Setdb1-mediated H3K9 methylation is enriched on the inactive X and plays a role in its epigenetic silencing

Andrew Keniry, Linden J. Gearing, Natasha Jansz, Joy Liu, Aliaksei Z. Holik, Peter F. Hickey, Sarah A. Kinkel, Darcy L Moore, Kelsey Breslin, Kelan Chen, Ruijie Liu, Catherine Phillips, Miha Pakusch, Christine Biben, Julie M. Sheridan, Benjamin T. Kile, Catherine Carmichael, Matthew E Ritchie, Douglas J. Hilton, Marnie E. Blewitt

Research output: Contribution to journalArticleResearchpeer-review

Abstract

Background: The presence of histone 3 lysine 9 (H3K9) methylation on the mouse inactive X chromosome has been controversial over the last 15 years, and the functional role of H3K9 methylation in X chromosome inactivation in any species has remained largely unexplored. Results: Here we report the first genomic analysis of H3K9 di- and tri-methylation on the inactive X: we find they are enriched at the intergenic, gene poor regions of the inactive X, interspersed between H3K27 tri-methylation domains found in the gene dense regions.

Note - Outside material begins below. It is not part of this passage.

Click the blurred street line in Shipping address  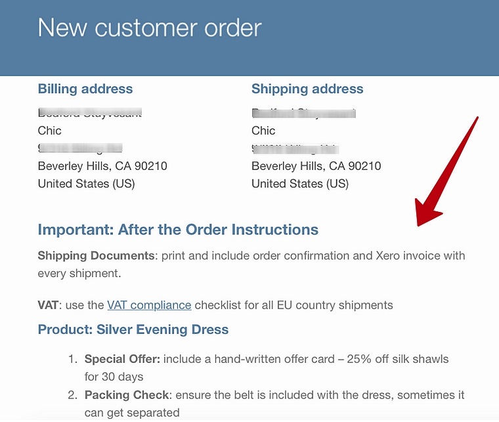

Although H3K9 methylation is predominantly non-genic, we find that depletion of H3K9 methylation via depletion of H3K9 methyltransferase Set domain bifurcated 1 (Setdb1) during the establishment of X inactivation, results in failure of silencing for around 150 genes on the inactive X. By contrast, we find a very minor role for Setdb1-mediated H3K9 methylation once X inactivation is fully established. In addition to failed gene silencing, we observed a specific failure to silence X-linked long-terminal repeat class repetitive elements. Conclusions: Here we have shown that H3K9 methylation clearly marks the murine inactive X chromosome. The role of this mark is most apparent during the establishment phase of gene silencing, with a more muted effect on maintenance of the silent state. Based on our data, we hypothesise that Setdb1-mediated H3K9 methylation plays a role in epigenetic silencing of the inactive X via silencing of the repeats, which itself facilitates gene silencing through alterations to the conformation of the whole inactive X chromosome.

Original languageEnglish
Article number16
Number of pages20
JournalEpigenetics and Chromatin
Volume9
Issue number1
DOIs
Publication statusPublished - 18 May 2016
Externally publishedYes

Keywords

  • Epigenetic silencing
  • H3K9 methylation
  • Setdb1
  • X inactivation

Cite this

Keniry, A., Gearing, L. J., Jansz, N., Liu, J., Holik, A. Z., Hickey, P. F., ... Blewitt, M. E. (2016). Setdb1-mediated H3K9 methylation is enriched on the inactive X and plays a role in its epigenetic silencing. Epigenetics and Chromatin, 9(1), [16]. https://doi.org/10.1186/s13072-016-0064-6
Keniry, Andrew ; Gearing, Linden J. ; Jansz, Natasha ; Liu, Joy ; Holik, Aliaksei Z. ; Hickey, Peter F. ; Kinkel, Sarah A. ; Moore, Darcy L ; Breslin, Kelsey ; Chen, Kelan ; Liu, Ruijie ; Phillips, Catherine ; Pakusch, Miha ; Biben, Christine ; Sheridan, Julie M. ; Kile, Benjamin T. ; Carmichael, Catherine ; Ritchie, Matthew E ; Hilton, Douglas J. ; Blewitt, Marnie E. / Setdb1-mediated H3K9 methylation is enriched on the inactive X and plays a role in its epigenetic silencing. In: Epigenetics and Chromatin. 2016 ; Vol. 9, No. 1.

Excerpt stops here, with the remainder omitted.